[Assigned task] Reproduce each line of the listing exactly.

[Data records]
○ ○ ○ ○ ○ ○ ○

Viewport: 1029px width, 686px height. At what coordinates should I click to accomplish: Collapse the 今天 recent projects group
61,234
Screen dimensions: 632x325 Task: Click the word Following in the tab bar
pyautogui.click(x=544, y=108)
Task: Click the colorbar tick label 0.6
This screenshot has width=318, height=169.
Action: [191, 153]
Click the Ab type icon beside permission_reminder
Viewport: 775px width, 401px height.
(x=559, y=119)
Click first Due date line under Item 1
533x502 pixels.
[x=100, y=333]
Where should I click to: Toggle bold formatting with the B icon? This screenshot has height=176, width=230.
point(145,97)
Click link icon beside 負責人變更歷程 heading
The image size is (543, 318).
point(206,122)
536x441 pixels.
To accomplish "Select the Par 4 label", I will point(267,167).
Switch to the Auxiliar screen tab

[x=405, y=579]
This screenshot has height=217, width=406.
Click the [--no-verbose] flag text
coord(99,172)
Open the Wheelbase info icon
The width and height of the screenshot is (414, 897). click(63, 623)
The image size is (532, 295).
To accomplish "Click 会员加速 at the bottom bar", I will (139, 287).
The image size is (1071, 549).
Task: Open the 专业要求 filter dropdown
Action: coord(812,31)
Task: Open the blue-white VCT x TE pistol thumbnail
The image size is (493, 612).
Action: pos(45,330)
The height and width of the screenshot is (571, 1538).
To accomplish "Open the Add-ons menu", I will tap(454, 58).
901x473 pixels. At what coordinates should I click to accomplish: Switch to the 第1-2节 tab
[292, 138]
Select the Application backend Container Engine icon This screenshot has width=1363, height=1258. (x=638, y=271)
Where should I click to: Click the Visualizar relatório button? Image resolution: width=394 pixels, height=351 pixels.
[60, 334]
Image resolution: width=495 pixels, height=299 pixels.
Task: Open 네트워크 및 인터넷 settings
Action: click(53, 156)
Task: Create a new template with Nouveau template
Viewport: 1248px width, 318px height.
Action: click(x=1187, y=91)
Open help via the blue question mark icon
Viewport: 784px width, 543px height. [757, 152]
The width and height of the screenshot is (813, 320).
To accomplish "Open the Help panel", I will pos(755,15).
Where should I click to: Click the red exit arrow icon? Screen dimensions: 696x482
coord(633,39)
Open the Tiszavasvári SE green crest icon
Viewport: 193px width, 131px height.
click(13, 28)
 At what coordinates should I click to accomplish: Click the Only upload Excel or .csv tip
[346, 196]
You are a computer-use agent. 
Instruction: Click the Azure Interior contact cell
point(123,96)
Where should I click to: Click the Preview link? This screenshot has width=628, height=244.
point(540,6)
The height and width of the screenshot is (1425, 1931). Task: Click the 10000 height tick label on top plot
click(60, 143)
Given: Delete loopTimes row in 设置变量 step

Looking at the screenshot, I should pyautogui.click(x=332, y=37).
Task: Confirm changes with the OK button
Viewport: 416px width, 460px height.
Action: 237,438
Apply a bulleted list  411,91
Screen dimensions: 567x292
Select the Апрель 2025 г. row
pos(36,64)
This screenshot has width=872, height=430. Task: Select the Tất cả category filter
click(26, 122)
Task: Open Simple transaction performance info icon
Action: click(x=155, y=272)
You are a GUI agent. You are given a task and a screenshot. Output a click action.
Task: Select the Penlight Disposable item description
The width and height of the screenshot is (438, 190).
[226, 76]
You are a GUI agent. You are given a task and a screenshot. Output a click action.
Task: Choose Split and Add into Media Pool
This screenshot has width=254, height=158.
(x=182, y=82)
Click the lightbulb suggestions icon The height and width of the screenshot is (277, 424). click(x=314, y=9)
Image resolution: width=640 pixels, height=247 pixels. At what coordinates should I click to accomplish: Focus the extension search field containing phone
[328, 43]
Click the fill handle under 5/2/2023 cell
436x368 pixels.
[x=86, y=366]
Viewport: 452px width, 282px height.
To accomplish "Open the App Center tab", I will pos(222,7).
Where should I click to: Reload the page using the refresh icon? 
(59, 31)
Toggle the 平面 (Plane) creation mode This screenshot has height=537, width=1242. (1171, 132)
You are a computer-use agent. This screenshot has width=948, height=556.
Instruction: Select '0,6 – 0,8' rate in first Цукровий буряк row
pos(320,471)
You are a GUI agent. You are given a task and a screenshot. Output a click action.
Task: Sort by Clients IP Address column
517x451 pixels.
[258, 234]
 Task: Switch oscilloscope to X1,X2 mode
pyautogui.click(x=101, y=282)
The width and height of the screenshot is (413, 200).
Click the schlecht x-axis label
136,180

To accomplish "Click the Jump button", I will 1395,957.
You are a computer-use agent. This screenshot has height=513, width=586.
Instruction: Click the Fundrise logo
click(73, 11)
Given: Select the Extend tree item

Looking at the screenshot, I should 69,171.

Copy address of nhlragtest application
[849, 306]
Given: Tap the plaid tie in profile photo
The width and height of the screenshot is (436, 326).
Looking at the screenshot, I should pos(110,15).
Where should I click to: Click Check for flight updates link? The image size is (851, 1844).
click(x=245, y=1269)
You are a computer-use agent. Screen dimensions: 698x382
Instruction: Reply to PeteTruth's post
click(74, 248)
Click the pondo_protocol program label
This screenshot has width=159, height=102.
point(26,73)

○ ○ ○ ○ ○ ○ ○

[Response to the exercise]
Viewport: 1029px width, 686px height. At what coordinates should I click to accomplish: Collapse the 今天 recent projects group
61,234
Screen dimensions: 632x325 Task: Click the word Following in the tab bar
pyautogui.click(x=544, y=108)
Task: Click the colorbar tick label 0.6
This screenshot has width=318, height=169.
Action: [191, 153]
Click the Ab type icon beside permission_reminder
Viewport: 775px width, 401px height.
(x=559, y=119)
Click first Due date line under Item 1
533x502 pixels.
[x=100, y=333]
Where should I click to: Toggle bold formatting with the B icon? This screenshot has height=176, width=230.
point(145,97)
Click link icon beside 負責人變更歷程 heading
The image size is (543, 318).
point(206,122)
536x441 pixels.
To accomplish "Select the Par 4 label", I will point(267,167).
Switch to the Auxiliar screen tab

[x=405, y=579]
This screenshot has height=217, width=406.
Click the [--no-verbose] flag text
coord(99,172)
Open the Wheelbase info icon
The width and height of the screenshot is (414, 897). click(63, 623)
The image size is (532, 295).
To accomplish "Click 会员加速 at the bottom bar", I will (139, 287).
The image size is (1071, 549).
Task: Open the 专业要求 filter dropdown
Action: coord(812,31)
Task: Open the blue-white VCT x TE pistol thumbnail
The image size is (493, 612).
Action: pos(45,330)
The height and width of the screenshot is (571, 1538).
To accomplish "Open the Add-ons menu", I will tap(454, 58).
901x473 pixels. At what coordinates should I click to accomplish: Switch to the 第1-2节 tab
[292, 138]
Select the Application backend Container Engine icon This screenshot has width=1363, height=1258. (x=638, y=271)
Where should I click to: Click the Visualizar relatório button? Image resolution: width=394 pixels, height=351 pixels.
[60, 334]
Image resolution: width=495 pixels, height=299 pixels.
Task: Open 네트워크 및 인터넷 settings
Action: click(53, 156)
Task: Create a new template with Nouveau template
Viewport: 1248px width, 318px height.
Action: click(x=1187, y=91)
Open help via the blue question mark icon
Viewport: 784px width, 543px height. [757, 152]
The width and height of the screenshot is (813, 320).
To accomplish "Open the Help panel", I will pos(755,15).
Where should I click to: Click the red exit arrow icon? Screen dimensions: 696x482
coord(633,39)
Open the Tiszavasvári SE green crest icon
Viewport: 193px width, 131px height.
click(13, 28)
 At what coordinates should I click to accomplish: Click the Only upload Excel or .csv tip
[346, 196]
You are a computer-use agent. 
Instruction: Click the Azure Interior contact cell
point(123,96)
Where should I click to: Click the Preview link? This screenshot has width=628, height=244.
point(540,6)
The height and width of the screenshot is (1425, 1931). Task: Click the 10000 height tick label on top plot
click(60, 143)
Given: Delete loopTimes row in 设置变量 step

Looking at the screenshot, I should pyautogui.click(x=332, y=37).
Task: Confirm changes with the OK button
Viewport: 416px width, 460px height.
Action: 237,438
Apply a bulleted list  411,91
Screen dimensions: 567x292
Select the Апрель 2025 г. row
pos(36,64)
This screenshot has width=872, height=430. Task: Select the Tất cả category filter
click(26, 122)
Task: Open Simple transaction performance info icon
Action: click(x=155, y=272)
You are a GUI agent. You are given a task and a screenshot. Output a click action.
Task: Select the Penlight Disposable item description
The width and height of the screenshot is (438, 190).
[226, 76]
You are a GUI agent. You are given a task and a screenshot. Output a click action.
Task: Choose Split and Add into Media Pool
This screenshot has width=254, height=158.
(x=182, y=82)
Click the lightbulb suggestions icon The height and width of the screenshot is (277, 424). click(x=314, y=9)
Image resolution: width=640 pixels, height=247 pixels. At what coordinates should I click to accomplish: Focus the extension search field containing phone
[328, 43]
Click the fill handle under 5/2/2023 cell
436x368 pixels.
[x=86, y=366]
Viewport: 452px width, 282px height.
To accomplish "Open the App Center tab", I will pos(222,7).
Where should I click to: Reload the page using the refresh icon? 
(59, 31)
Toggle the 平面 (Plane) creation mode This screenshot has height=537, width=1242. (1171, 132)
You are a computer-use agent. This screenshot has width=948, height=556.
Instruction: Select '0,6 – 0,8' rate in first Цукровий буряк row
pos(320,471)
You are a GUI agent. You are given a task and a screenshot. Output a click action.
Task: Sort by Clients IP Address column
517x451 pixels.
[258, 234]
 Task: Switch oscilloscope to X1,X2 mode
pyautogui.click(x=101, y=282)
The width and height of the screenshot is (413, 200).
Click the schlecht x-axis label
136,180

To accomplish "Click the Jump button", I will 1395,957.
You are a computer-use agent. This screenshot has height=513, width=586.
Instruction: Click the Fundrise logo
click(73, 11)
Given: Select the Extend tree item

Looking at the screenshot, I should 69,171.

Copy address of nhlragtest application
[849, 306]
Given: Tap the plaid tie in profile photo
The width and height of the screenshot is (436, 326).
Looking at the screenshot, I should pos(110,15).
Where should I click to: Click Check for flight updates link? The image size is (851, 1844).
click(x=245, y=1269)
You are a computer-use agent. Screen dimensions: 698x382
Instruction: Reply to PeteTruth's post
click(74, 248)
Click the pondo_protocol program label
This screenshot has width=159, height=102.
point(26,73)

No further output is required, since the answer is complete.